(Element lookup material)
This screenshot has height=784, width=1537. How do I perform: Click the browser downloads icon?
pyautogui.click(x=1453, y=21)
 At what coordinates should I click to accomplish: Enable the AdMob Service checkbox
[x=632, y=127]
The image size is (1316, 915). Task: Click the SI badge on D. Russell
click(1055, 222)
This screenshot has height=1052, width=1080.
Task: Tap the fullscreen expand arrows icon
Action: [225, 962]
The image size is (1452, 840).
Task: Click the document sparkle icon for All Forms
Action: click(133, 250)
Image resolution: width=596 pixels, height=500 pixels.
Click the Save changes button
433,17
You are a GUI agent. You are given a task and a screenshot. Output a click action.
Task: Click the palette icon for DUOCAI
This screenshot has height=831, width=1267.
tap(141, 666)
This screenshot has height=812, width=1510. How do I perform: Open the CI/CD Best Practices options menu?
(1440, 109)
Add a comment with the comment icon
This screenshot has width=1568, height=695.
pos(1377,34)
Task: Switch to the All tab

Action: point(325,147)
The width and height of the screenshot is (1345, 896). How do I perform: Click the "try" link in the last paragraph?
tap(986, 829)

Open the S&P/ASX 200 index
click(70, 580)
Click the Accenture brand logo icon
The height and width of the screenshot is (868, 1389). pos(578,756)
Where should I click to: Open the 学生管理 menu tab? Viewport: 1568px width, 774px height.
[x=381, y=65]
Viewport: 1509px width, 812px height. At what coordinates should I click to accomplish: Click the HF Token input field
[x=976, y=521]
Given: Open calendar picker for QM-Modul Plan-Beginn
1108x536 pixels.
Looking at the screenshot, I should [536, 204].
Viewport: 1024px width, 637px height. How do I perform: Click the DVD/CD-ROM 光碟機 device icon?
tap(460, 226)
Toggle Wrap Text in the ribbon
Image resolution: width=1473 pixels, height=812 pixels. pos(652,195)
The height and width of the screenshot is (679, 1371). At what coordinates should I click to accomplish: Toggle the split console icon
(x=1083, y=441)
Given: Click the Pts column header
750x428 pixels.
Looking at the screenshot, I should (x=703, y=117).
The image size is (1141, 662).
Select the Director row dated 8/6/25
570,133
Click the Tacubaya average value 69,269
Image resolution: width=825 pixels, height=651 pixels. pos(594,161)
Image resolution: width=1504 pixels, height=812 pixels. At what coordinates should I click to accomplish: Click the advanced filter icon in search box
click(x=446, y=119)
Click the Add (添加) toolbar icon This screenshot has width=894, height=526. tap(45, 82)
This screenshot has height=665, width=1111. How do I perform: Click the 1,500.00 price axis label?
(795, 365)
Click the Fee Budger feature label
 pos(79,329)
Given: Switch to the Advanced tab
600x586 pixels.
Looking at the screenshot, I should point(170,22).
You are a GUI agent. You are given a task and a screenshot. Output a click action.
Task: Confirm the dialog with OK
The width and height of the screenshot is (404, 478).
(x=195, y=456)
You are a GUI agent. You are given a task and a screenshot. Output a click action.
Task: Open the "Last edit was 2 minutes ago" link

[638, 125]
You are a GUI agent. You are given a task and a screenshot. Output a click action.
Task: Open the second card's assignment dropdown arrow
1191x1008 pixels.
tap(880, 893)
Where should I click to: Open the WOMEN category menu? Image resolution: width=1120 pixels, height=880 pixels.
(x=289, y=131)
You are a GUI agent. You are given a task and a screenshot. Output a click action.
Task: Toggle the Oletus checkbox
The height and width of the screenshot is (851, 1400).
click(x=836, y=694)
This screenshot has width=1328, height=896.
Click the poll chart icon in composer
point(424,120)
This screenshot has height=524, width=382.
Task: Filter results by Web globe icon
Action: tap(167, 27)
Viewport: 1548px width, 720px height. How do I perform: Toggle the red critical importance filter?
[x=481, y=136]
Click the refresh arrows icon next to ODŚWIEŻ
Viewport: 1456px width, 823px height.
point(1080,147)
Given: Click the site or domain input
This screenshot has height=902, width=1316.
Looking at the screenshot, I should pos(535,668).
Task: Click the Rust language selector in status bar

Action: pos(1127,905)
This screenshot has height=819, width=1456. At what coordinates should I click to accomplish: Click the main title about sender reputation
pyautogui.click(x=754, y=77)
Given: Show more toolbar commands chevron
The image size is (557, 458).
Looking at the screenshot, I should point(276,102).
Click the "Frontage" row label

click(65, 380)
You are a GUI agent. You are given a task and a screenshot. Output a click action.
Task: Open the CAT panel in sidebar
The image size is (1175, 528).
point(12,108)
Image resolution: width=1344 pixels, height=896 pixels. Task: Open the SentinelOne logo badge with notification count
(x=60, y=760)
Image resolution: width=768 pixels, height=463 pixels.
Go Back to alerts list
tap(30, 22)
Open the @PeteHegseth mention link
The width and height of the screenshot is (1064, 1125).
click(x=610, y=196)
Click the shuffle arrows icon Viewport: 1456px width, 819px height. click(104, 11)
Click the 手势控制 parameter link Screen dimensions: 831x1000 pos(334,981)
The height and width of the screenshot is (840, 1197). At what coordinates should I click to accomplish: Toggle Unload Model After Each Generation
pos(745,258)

• _REQUIREMENT_
Please format the material as a numbered list, starting at the beginning and ending at the line that contains "[x=632, y=127]", with blank lines left out.

• _TASK RESULT_
1. This screenshot has height=784, width=1537. How do I perform: Click the browser downloads icon?
2. pyautogui.click(x=1453, y=21)
3.  At what coordinates should I click to accomplish: Enable the AdMob Service checkbox
4. [x=632, y=127]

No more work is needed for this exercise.